Third-party funding of litigation is permitted in Australia. It is common in representative proceedings for professional litigation funders with no other interest in the matter’s outcome to fund the action in exchange for a percentage of any judgment or settlement. If the proceeding is unsuccessful, the funder does not receive a return on its investment. Funders usually form agreements with a number of group members but not the entire class. However, group members that do not enter these agreements still ultimately benefit from the funding if the matter succeeds. The courts have used several mechanisms to try to resolve this apparent unfairness at the time of settlement or judgment, including by requiring all group members to contribute towards the costs of the litigation, regardless of whether they registered with the third-party funder. This concept, known as a “common fund” has recently been embraced by the Federal Court in certain circumstances. 

In Victoria, the relevant legislation has recently been amended to allow lawyers to charge contingency fees in certain circumstances. These are fees calculated by reference to the judgment or settlement sum awarded to the client, usually in the form of a percentage. Rather than simply permitting law firms to charge contingency fees, the reforms have allowed the courts to make a “group costs order”, which may include a contingency fee structure. The court may do so if satisfied that it is appropriate or necessary to ensure that justice is done in the proceeding. At the time of writing, several class actions have been commenced intending to seek a group costs order.

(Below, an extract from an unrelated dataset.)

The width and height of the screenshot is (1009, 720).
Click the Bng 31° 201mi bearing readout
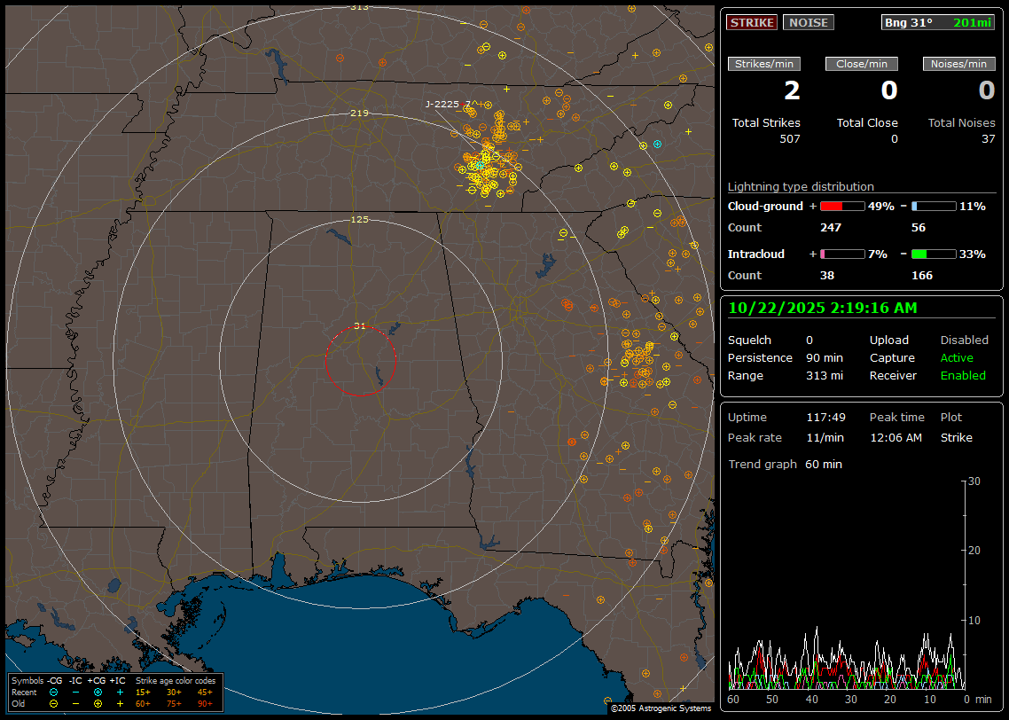[x=938, y=22]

Only one application has been heard so far, in which the court declined to grant the order.

Discovery

Historically, discovery has been available as a right in Australian proceedings. However, over time, the courts have substantially reformed their approach in order to mitigate the burdens of cost and time associated with the process. Discovery is now subject to leave of the court and will only be permitted where it has been demonstrated as being necessary to the determination of issues that are genuinely in dispute. Furthermore, the courts will play an active role in case-managing discovery, and there is a focus on parties making reasonable efforts to provide discovery.

Where ordered, a party is obliged to discover (meaning identify and provide access to) all documents in its possession, custody or power which are relevant to a matter at issue in the proceedings. Discovery takes place at the pre-trial stage so that discoverable documents relevant to the case are disclosed before the hearing commences. Generally, relevant documents will be:

  • documents on which the party relies;
  • documents that adversely affect the party’s own case;
  • documents that support another party’s case;
  • documents that adversely affect another party’s case; and 
  • documents that are required to be disclosed by a relevant practice direction.

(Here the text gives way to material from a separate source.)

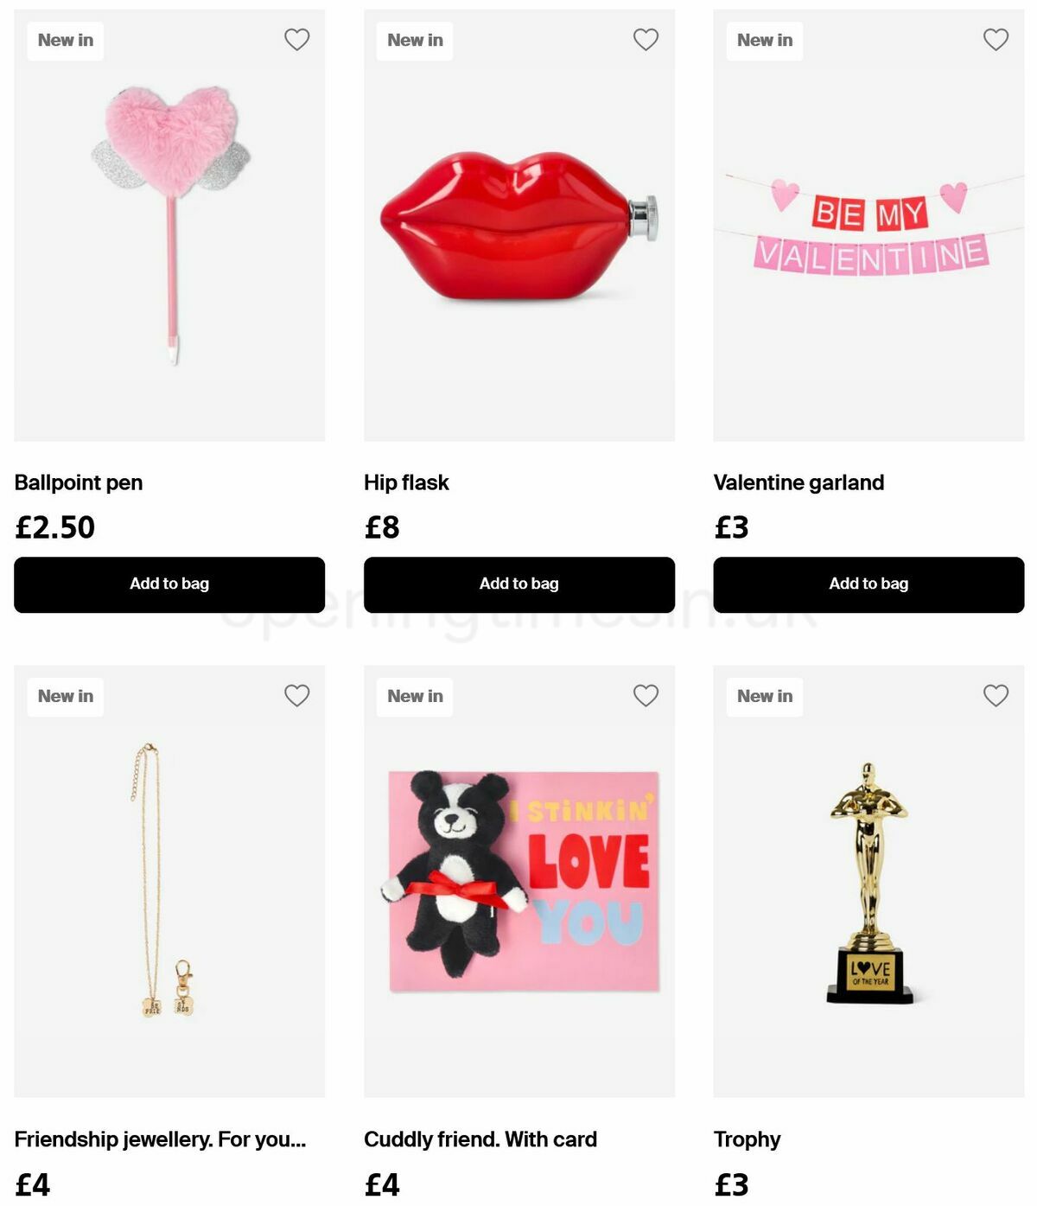The height and width of the screenshot is (1206, 1037).
Task: Add Valentine garland to wishlist via heart
Action: (996, 40)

Parties must make a list of all discovered documents, and each party’s list is sworn and then provided to the other parties. Parties are entitled to inspect each other’s documents and to make copies, except for documents in relation to which a claim for privilege has been made. Much of this process now occurs using electronic systems and will therefore also deal with document-specific metadata.

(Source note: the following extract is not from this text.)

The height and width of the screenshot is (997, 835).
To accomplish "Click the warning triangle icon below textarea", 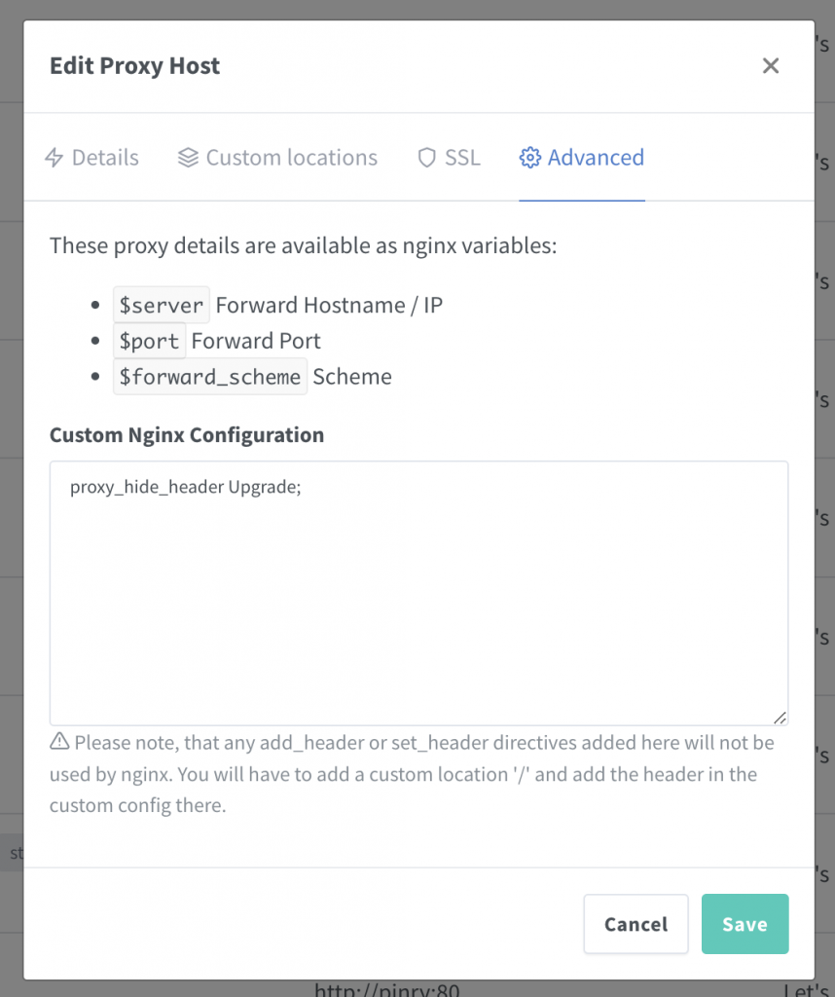I will pos(59,741).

The obligation to discover all relevant documents continues throughout the proceedings. This means that any document created or found after providing initial discovery must also be discovered.

Privilege

Evidence in representative proceedings is subject to “legal professional privilege” as it is known under common law, or “client legal privilege” as it has been renamed under the uniform Evidence Acts in the federal jurisdiction and some states. The uniform Evidence Acts govern issues of privilege where evidence is being adduced at trial, while common law covers privilege in the pre-trial stages.

Under the uniform Evidence Acts, confidential communications will be privileged if they were made and/or prepared for the dominant purpose of providing legal advice, or for the provision of legal services relating to actual or anticipated litigation. A similar threshold applies under common law, through a three-step test. Additionally, a third kind of privilege known as “without prejudice privilege” also applies. This form of privilege applies to communications between parties that are generally aimed at settling or resolving proceedings. These communications cannot later be put into evidence without the consent of all parties.

A broad range of remedies is available through representative proceedings, including equitable relief and damages, even where the claim for damages would require individual assessment.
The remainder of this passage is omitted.